Transportation Secretary Pete Buttigieg said Sunday that more federal aid is needed to help airlines avoid massive furloughs as the industry continues to reel from the pandemic, but wouldn’t say whether the Biden administration had committed to negotiating for its inclusion in a $1.9 trillion Covid relief plan.
Buttigieg skirted the issue when he was asked on ABC’s “This Week” if it would be a “mistake” not to use the relief bill as a vehicle for extending payroll support of airlines.
“Look, that’s part of the conversation going on in the administration and with Congress over a package that has many different elements,” he said. “But I can tell you, this ask from the aviation sector is being taken very seriously.”
Federal payroll support for airlines is set to expire at the end of next month. Airlines such as American and United already have warned that they will have to furlough tens of thousands of employees without further federal assistance.

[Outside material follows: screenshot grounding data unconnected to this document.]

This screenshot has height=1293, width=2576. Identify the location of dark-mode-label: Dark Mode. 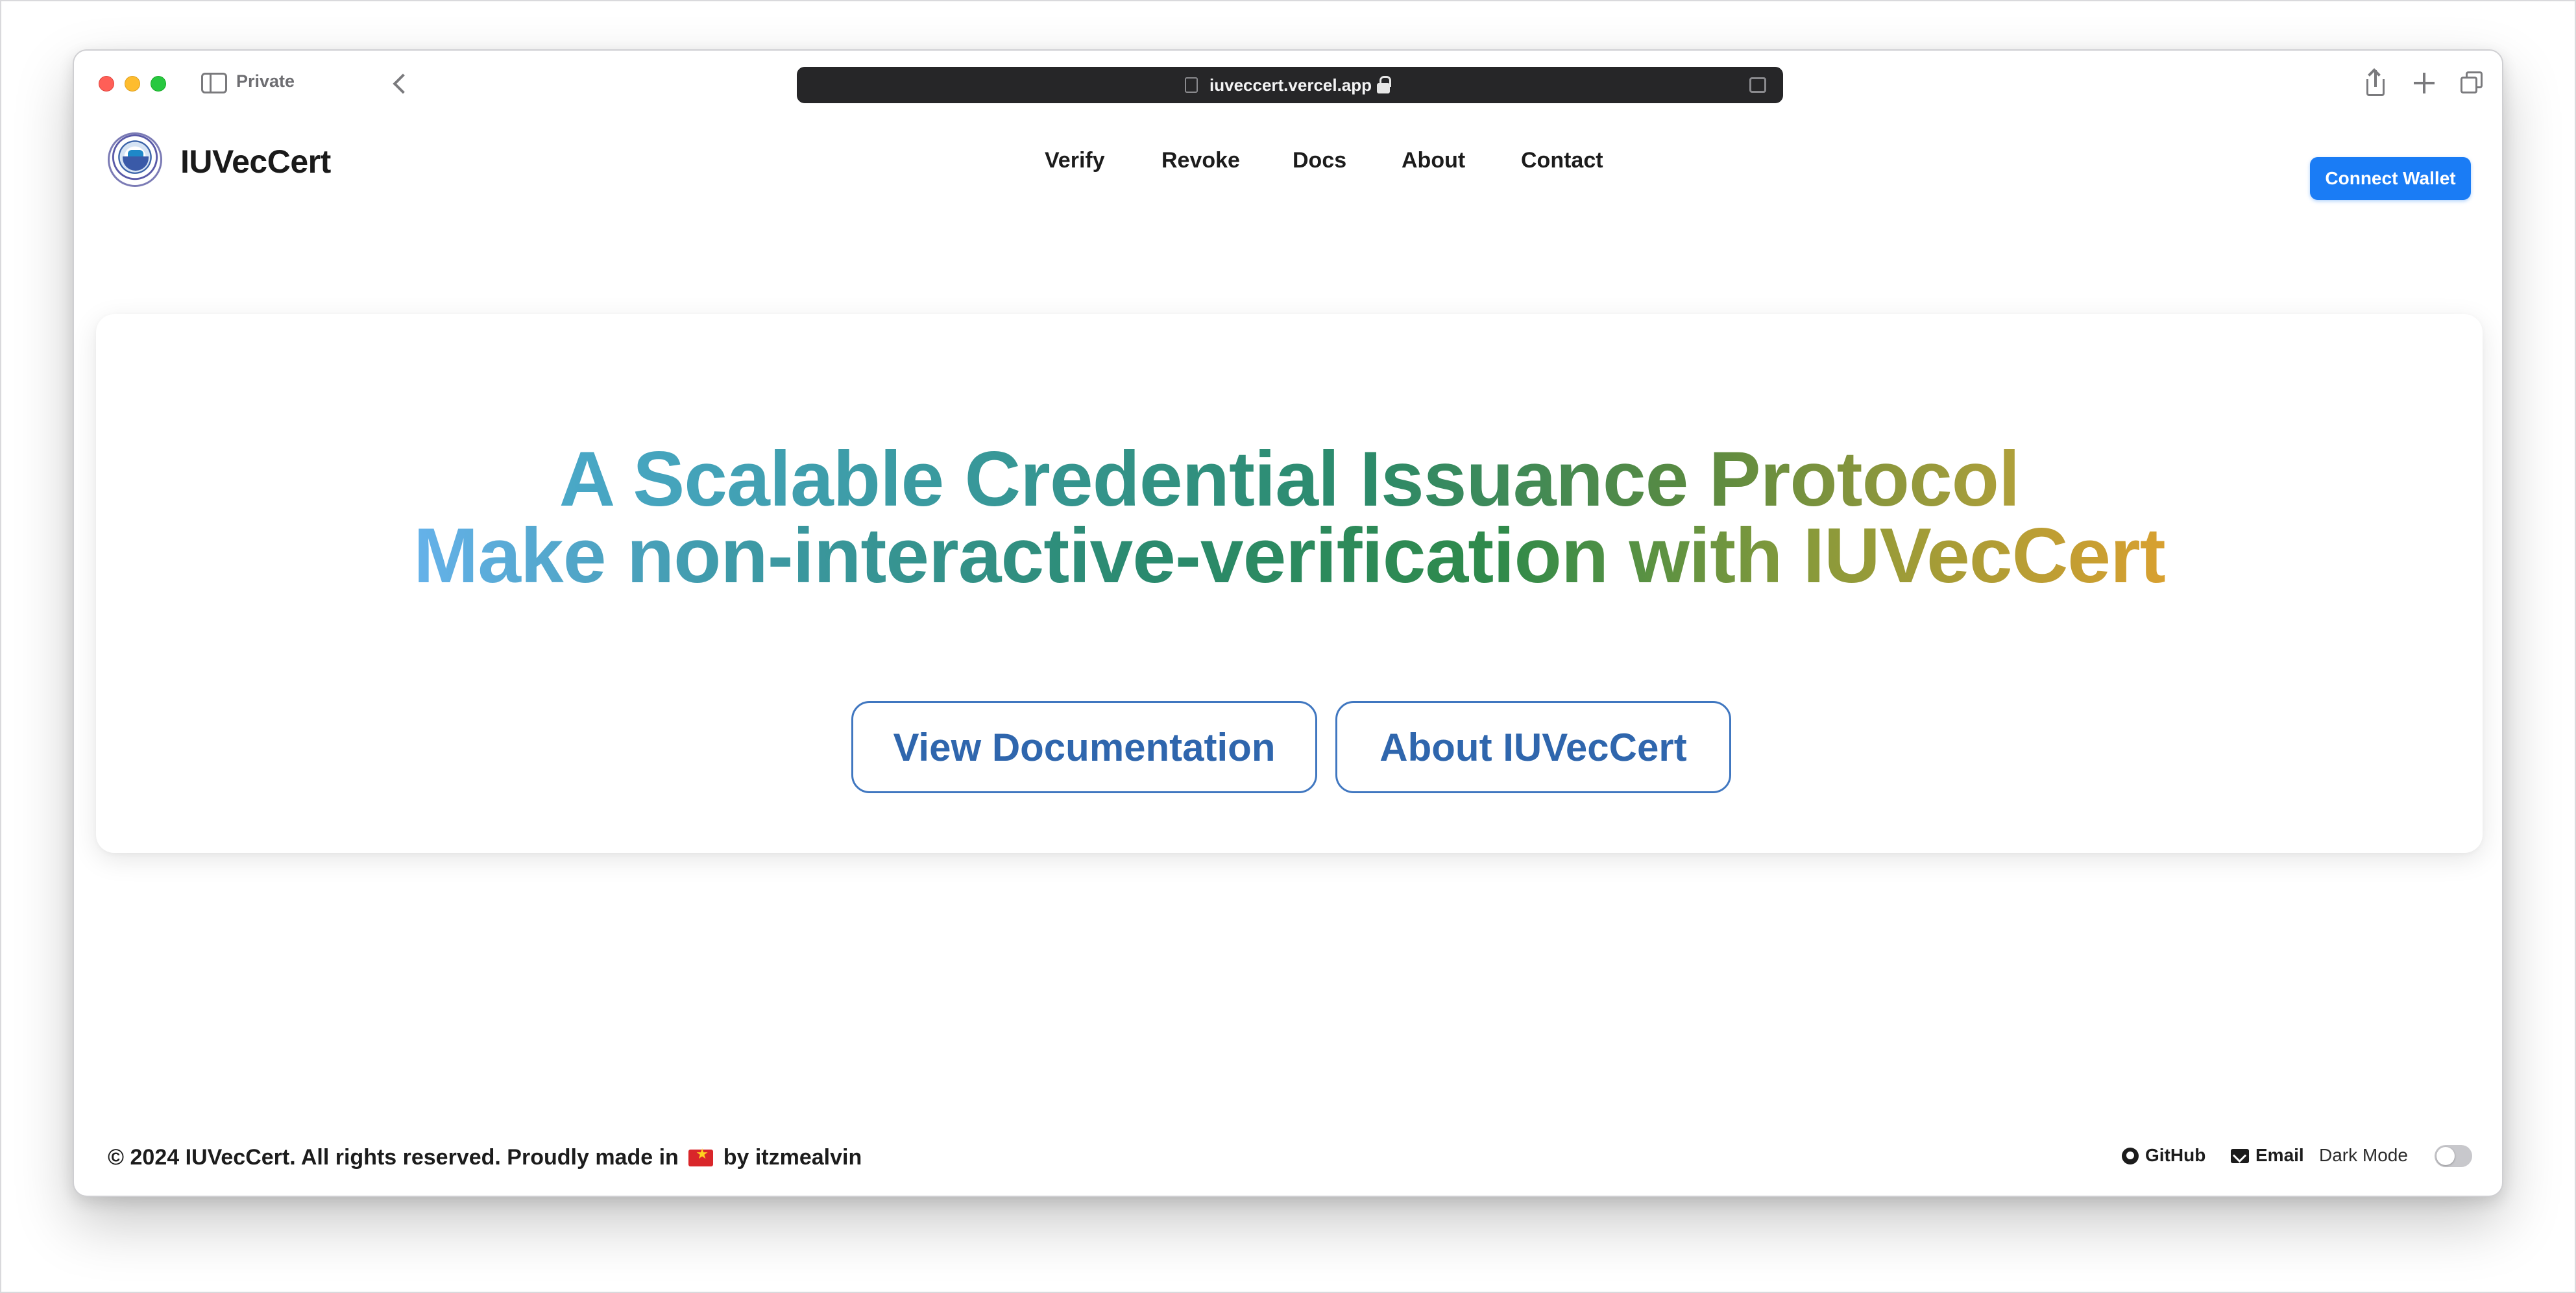
(2364, 1155).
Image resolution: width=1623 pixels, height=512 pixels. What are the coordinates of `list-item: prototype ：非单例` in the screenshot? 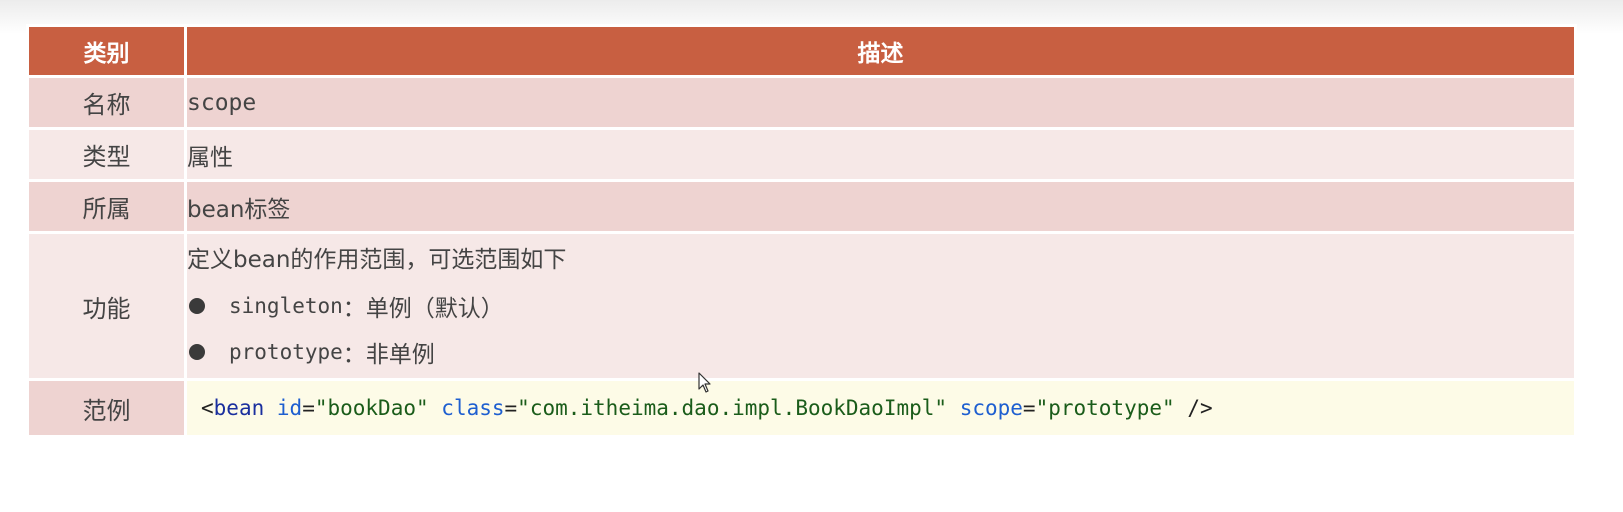 It's located at (880, 352).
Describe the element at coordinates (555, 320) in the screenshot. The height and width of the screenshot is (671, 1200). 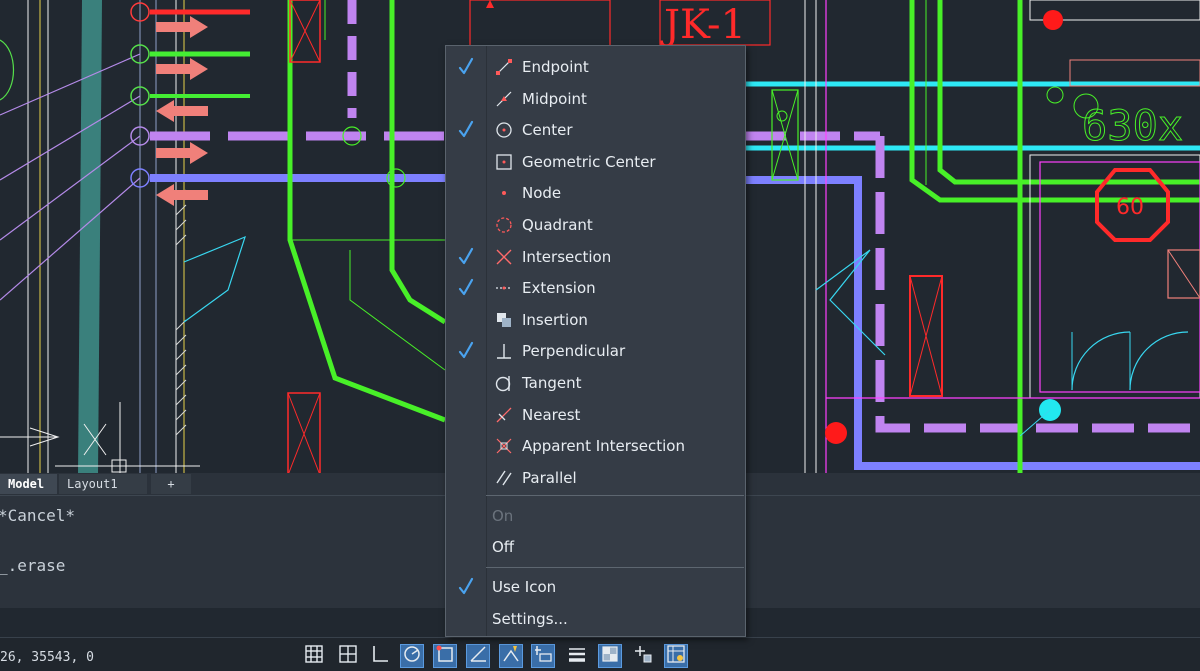
I see `menu-item-label: Insertion` at that location.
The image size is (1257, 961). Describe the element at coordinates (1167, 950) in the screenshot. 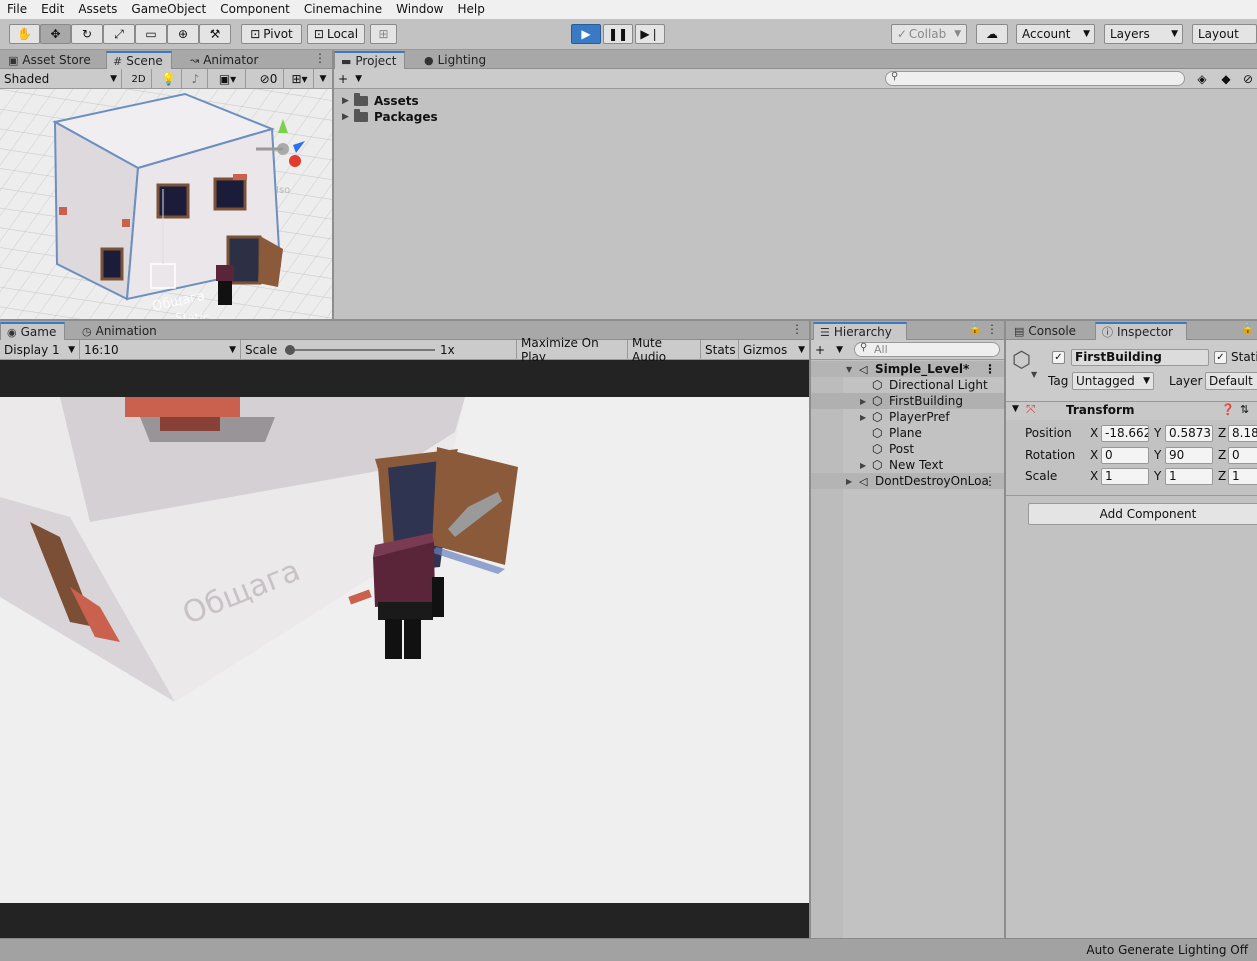

I see `lighting-status: Auto Generate Lighting Off` at that location.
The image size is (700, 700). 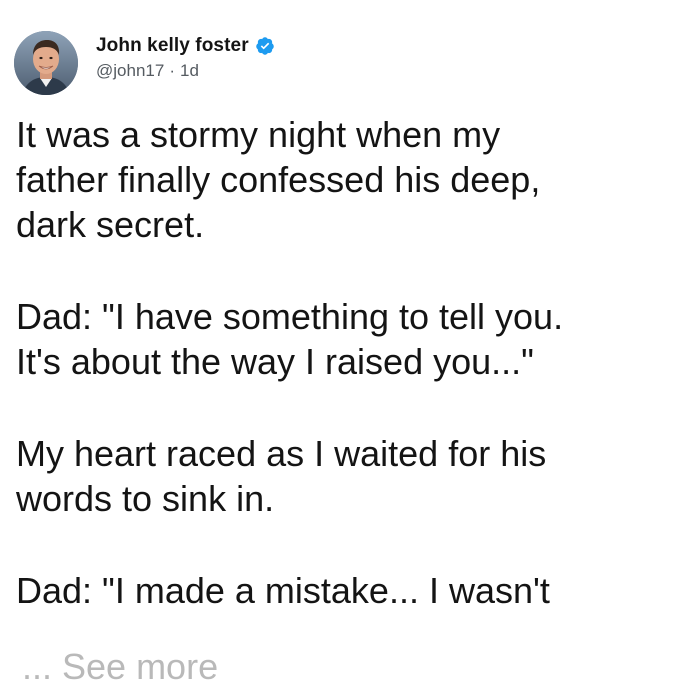 What do you see at coordinates (265, 46) in the screenshot?
I see `verified-badge-icon` at bounding box center [265, 46].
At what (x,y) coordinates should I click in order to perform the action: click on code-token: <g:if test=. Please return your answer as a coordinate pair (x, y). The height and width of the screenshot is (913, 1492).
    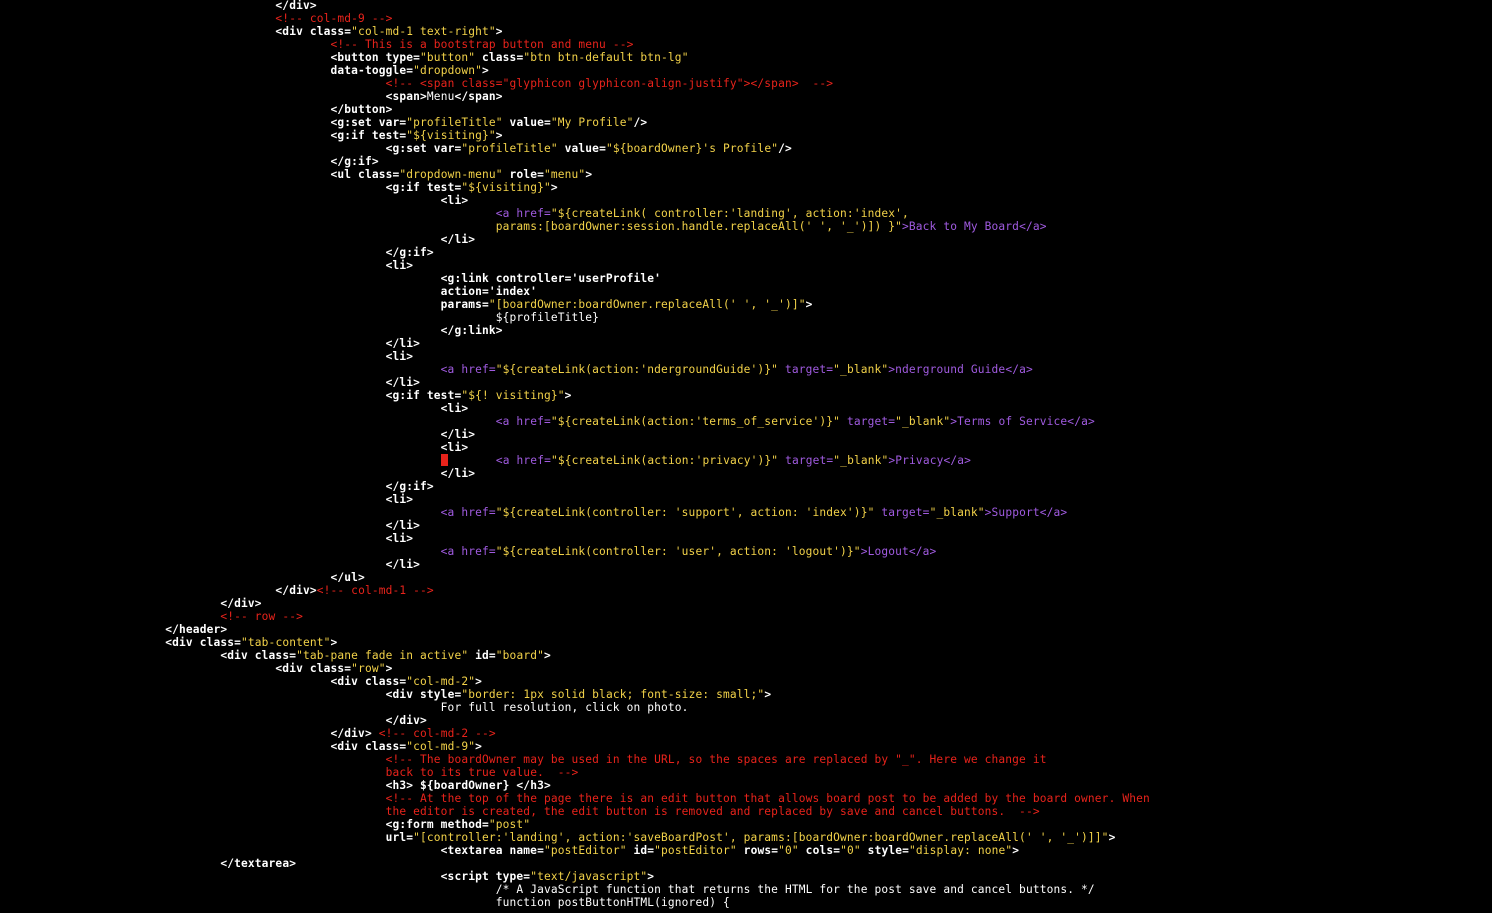
    Looking at the image, I should click on (424, 188).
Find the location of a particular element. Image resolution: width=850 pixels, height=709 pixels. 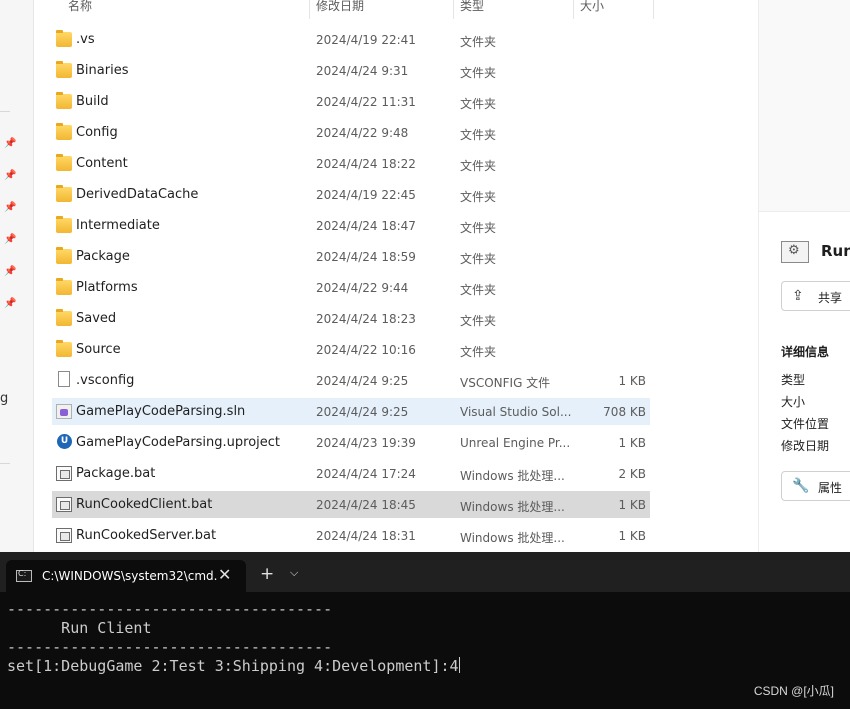

file-name: GamePlayCodeParsing.sln is located at coordinates (161, 412).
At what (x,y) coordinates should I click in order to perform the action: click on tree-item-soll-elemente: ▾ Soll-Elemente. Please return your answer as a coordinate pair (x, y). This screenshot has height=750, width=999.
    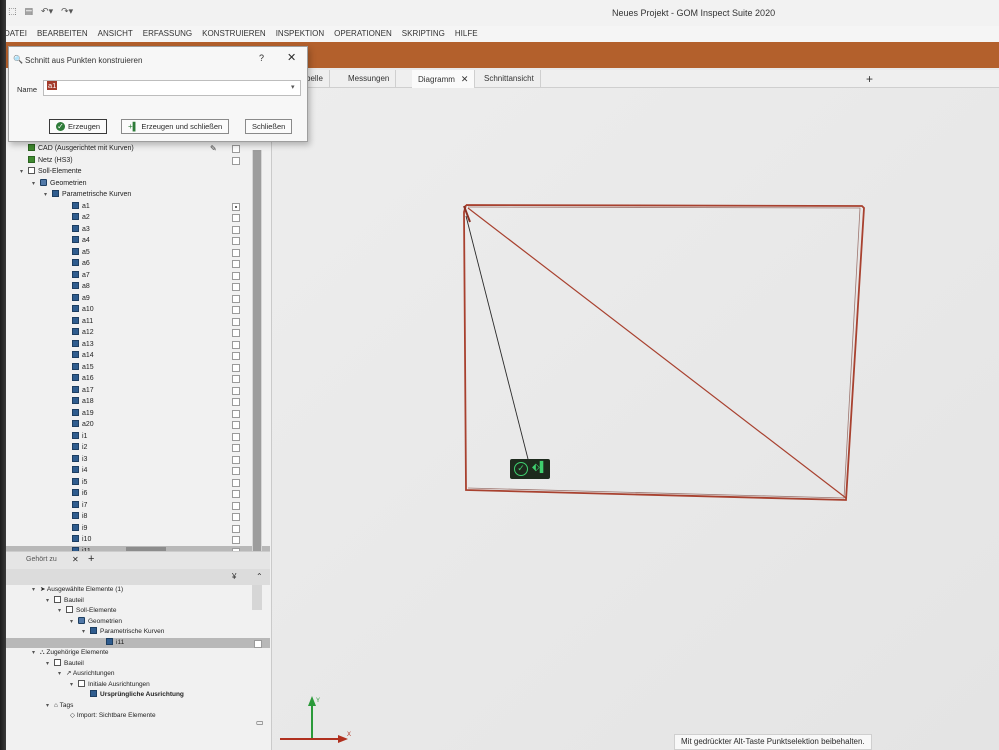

Union groups representing aviation workers have asked Congress to provide another $15 billion to extend payroll support through the end of September.
Buttigieg noted that there was “a lot of concern” among airline workers and air carriers and that the administration had been speaking with Congress and wanted to make sure airlines were “supported” in the next relief package.
"That we need to do and get right,” he said without elaborating on what that support might look like.
More broadly, Buttigieg also expressed optimism about working with Congress to find ways to pay for an infrastructure package and noted the bipartisan “gathering and growing momentum” for finding a sustainable way of paying for major projects.
Buttigieg, who has backed away from proposals to increase the federal gas tax to fund such investments, said the economic urgency of issue and the “interest rate environment” made it an opportune time to pass such a plan.
“Again, it’s not going to be easy,” Buttigieg said. “We know what we’re up against as a country. But I’m absolutely thrilled to be in the seat doing the work with the Biden-Harris administration that is serious about making infrastructure happen.”
Still, bipartisan support for infrastructure hasn’t often translated to action in recent years. Over the past decade, talks over ambitious infrastructure proposals from the Obama and Trump administrations have crumbled or failed to launch. The Biden administration has the additional challenge of having to work with a Congress that is even more polarized following the Jan. 6 Capitol riot and ahead of a Senate impeachment trial for former President Donald Trump.
Mississippi Republican Roger Wicker, the outgoing chair of a Senate panel with jurisdiction over transportation who followed Buttigieg on “This Week,” indicated the partisan divide could drag down infrastructure discussions. But he said he was willing to work with Buttigieg and had a call with him when he was first nominated about work that they wanted to do on roads, bridges, passenger rail and Amtrak.
“I would a whole lot rather be working with him this week on that sort of thing — maybe on a plan like his Republican governor in Indiana was able to get done on a bipartisan basis to pay for a major infrastructure piece of legislation — rather than going into a really meaningless, messaging partisan exercise like impeachment.”